|Matthew Henry's Concise Commentary|
9:24-27 The apostle compares himself to the racers and combatants in the Isthmian games, well known by the Corinthians. But in the Christian race all may run so as to obtain. There is the greatest encouragement, therefore, to persevere with all our strength, in this course. Those who ran in these games were kept to a spare diet. They used themselves to hardships. They practised the exercises. And those who pursue the interests of their souls, must combat hard with fleshly lusts. The body must not be suffered to rule. The apostle presses this advice on the Corinthians. He sets before himself and them the danger of yielding to fleshly desires, pampering the body, and its lusts and appetites. Holy fear of himself was needed to keep an apostle faithful: how much more is it needful for our preservation! Let us learn from hence humility and caution, and to watch against dangers which surround us while in the body.
Verse 26. - Not as uncertainly. My eye is fixed on a definite goal (2 Timothy 1:12). So fight I (Romans 7:23; Ephesians 6:12; 2 Timothy 4:7); literally, so box 1. Not as one that beateth the air; rather, as not beating the air. Not what the Greeks called "a shadow battle." I strike forthright blows, not feints, or blows at random.

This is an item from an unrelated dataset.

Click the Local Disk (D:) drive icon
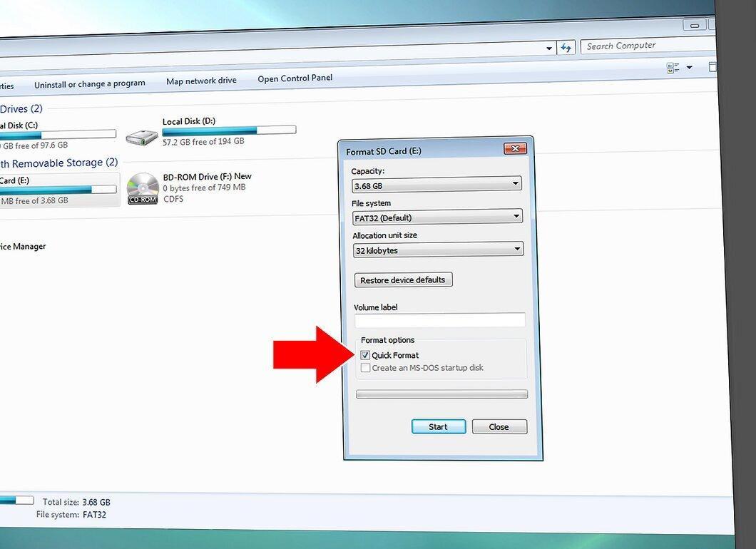This screenshot has width=756, height=549. pyautogui.click(x=142, y=138)
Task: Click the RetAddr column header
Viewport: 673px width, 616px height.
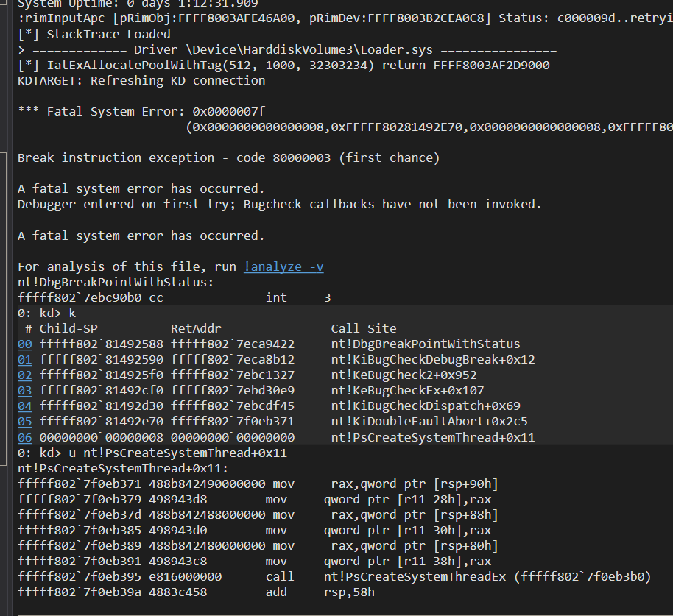Action: pyautogui.click(x=196, y=328)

Gill's Exposition of the Entire Bible
I therefore so run,.... The apostle animates the Corinthians by his own example, telling them that he ran so as he exhorted them; he ran with cheerfulness and swiftness in the way marked out for him, looking to Jesus; continuing steadfast in the profession of his faith, and discharge of his duty as a Christian, and in preaching the Gospel as a minister; and nothing had he more at heart, than to finish his course with joy:
not as uncertainly; as one that knew not, or was in doubt about the way in which he should run, and so ran in and out, sometimes in the way, sometimes out of it; since it was clearly pointed out to him in the word of God: the allusion is to the white line which was drawn from the place the runners set out at to the goal; so that they did not run uncertainly, nor could they be at a loss to steer their course: nor did the apostle run, for what, as the Syriac version renders it, , "is unknown": he knew what he ran for, for the incorruptible crown of glory, he knew the nature of it; nor was he uncertain as to the event and issue of his running; he knew that this crown was laid up safe and secure, that it would be given him, and he should wear it; he had no doubt at all about it; and with this certain knowledge both of the way and prize, and full assurance of faith and hope, he ran:
so fight I, not as one that beateth the air. The allusion is here to fighting with the fist, when, before the combat was entered on, the person used to swagger about, and beat about with his fists, striking the air with them, having no adversary before him; only showing what he could do if he had one, or when he should encounter: so did not the apostle, he did not fight with his own shadow, or a man of straw, or beat the empty air; but gave home blows to real adversaries, Satan, the world, and the flesh; the latter of which is particularly mentioned in the next verse.
Jamieson-Fausset-Brown Bible Commentary
26. I—Paul returns to his main subject, his own self-denial, and his motive in it.
run, not as uncertainly—not as a runner uncertain of the goal. Ye Corinthians gain no end in your entering idol temples or eating idol meats. But I, for my part, in all my acts, whether in my becoming "all things to all men," or in receiving no sustenance from my converts, have a definite end in view, namely, to "gain the more." I know what 1 aim at, and how to aim at it. He who runs with a clear aim, looks straightforward to the goal, makes it his sole aim, casts away every encumbrance (Heb 12:1, 2), is indifferent to what the by-standers say, and sometimes even a fall only serves to rouse him the more [Bengel].
not as one that beateth the air—instead of beating the adversary. Alluding to the sciamachia or sparring in the school in sham-fight (compare 1Co 14:9), wherein they struck out into the air as if at an imaginary adversary. The real adversary is Satan acting on us through the flesh.